Saved data entries

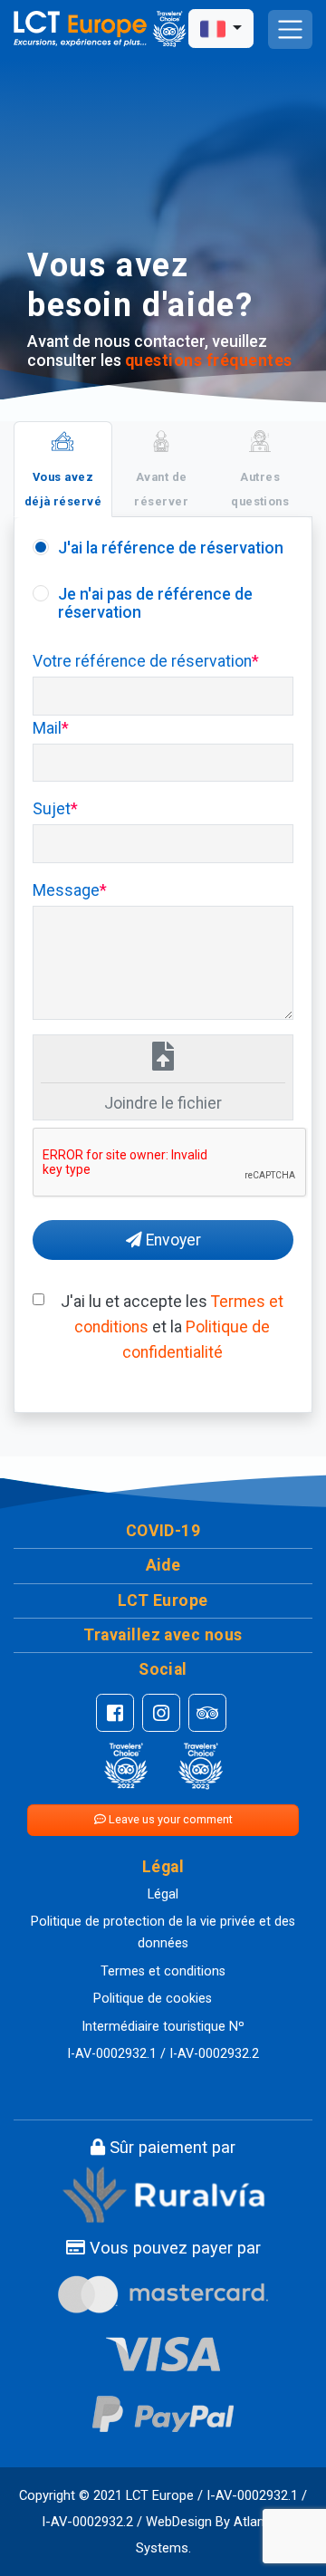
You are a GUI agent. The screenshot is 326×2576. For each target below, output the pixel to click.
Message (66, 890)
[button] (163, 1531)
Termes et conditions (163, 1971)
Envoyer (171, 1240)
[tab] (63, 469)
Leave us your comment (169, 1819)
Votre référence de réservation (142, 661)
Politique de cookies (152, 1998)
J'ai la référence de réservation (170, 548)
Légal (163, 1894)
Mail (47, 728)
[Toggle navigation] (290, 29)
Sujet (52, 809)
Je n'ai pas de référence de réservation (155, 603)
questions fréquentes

→ **Work instruction**
Please print the data above once more, exactly and without images.

→ **Your solution**
You are a GUI agent. The screenshot is 326×2576. For each target below, output the pixel to click.
Message (66, 890)
[button] (163, 1531)
Termes et conditions (163, 1971)
Envoyer (171, 1240)
[tab] (63, 469)
Leave us your comment (169, 1819)
Votre référence de réservation (142, 661)
Politique de cookies (152, 1998)
J'ai la référence de réservation (170, 548)
Légal (163, 1894)
Mail (47, 728)
[Toggle navigation] (290, 29)
Sujet (52, 809)
Je n'ai pas de référence de réservation (155, 603)
questions fréquentes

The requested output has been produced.